SyntMTE: Synthesis Condition Prediction for Inorganic Solid-State Reactions

A machine learning project to predict material synthesis conditions, leveraging models like CrabNet, MTEncoder, and XGBoost to accelerate materials discovery. 🚀

🎯 Why Predict Synthesis Conditions?

Traditional materials discovery relies on a combination of domain expertise, chemical intuition, and extensive trial-and-error experimentation. This process is often slow, expensive, and limited in scope. Several tools have been developed to accelerate the materials discovery workflow. However, one of the most important steps remains the search for suitable synthesis conditions:

User: I want to synthesize Ba₃FeO₄ 🔥
SyntMTE: What precursors are you planning to use?
User: Fe₃O₄ and BaCO₃.
SyntMTE: Understood. I suggest annealing for 10 hours at 815 °C, then sintering at 950 °C for 12 hours.

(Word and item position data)
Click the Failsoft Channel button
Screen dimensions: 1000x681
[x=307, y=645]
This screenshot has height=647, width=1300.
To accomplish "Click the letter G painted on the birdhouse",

**Task 1**:
Condense the paragraph of the SyntMTE text that begins "Traditional materials discovery relies" into a short bulleted list that keeps its main facts.
**Task 2**:
Reproduce the SyntMTE text starting with "Traditional materials discovery" and going on through "planning to use?", renaming "User" to "Chemist".
**Task 3**:
List every model that the SyntMTE text names.

**Task answer 1**:
- Traditional materials discovery depends on domain expertise, chemical intuition, and extensive trial-and-error experimentation.
- This process is often slow, expensive, and limited in scope.
- Several tools have been built to speed up the discovery workflow.
- Finding suitable synthesis conditions remains one of the most important steps.

**Task answer 2**:
Traditional materials discovery relies on a combination of domain expertise, chemical intuition, and extensive trial-and-error experimentation. This process is often slow, expensive, and limited in scope. Several tools have been developed to accelerate the materials discovery workflow. However, one of the most important steps remains the search for suitable synthesis conditions:

Chemist: I want to synthesize Ba₃FeO₄ 🔥
SyntMTE: What precursors are you planning to use?

**Task answer 3**:
CrabNet, MTEncoder, XGBoost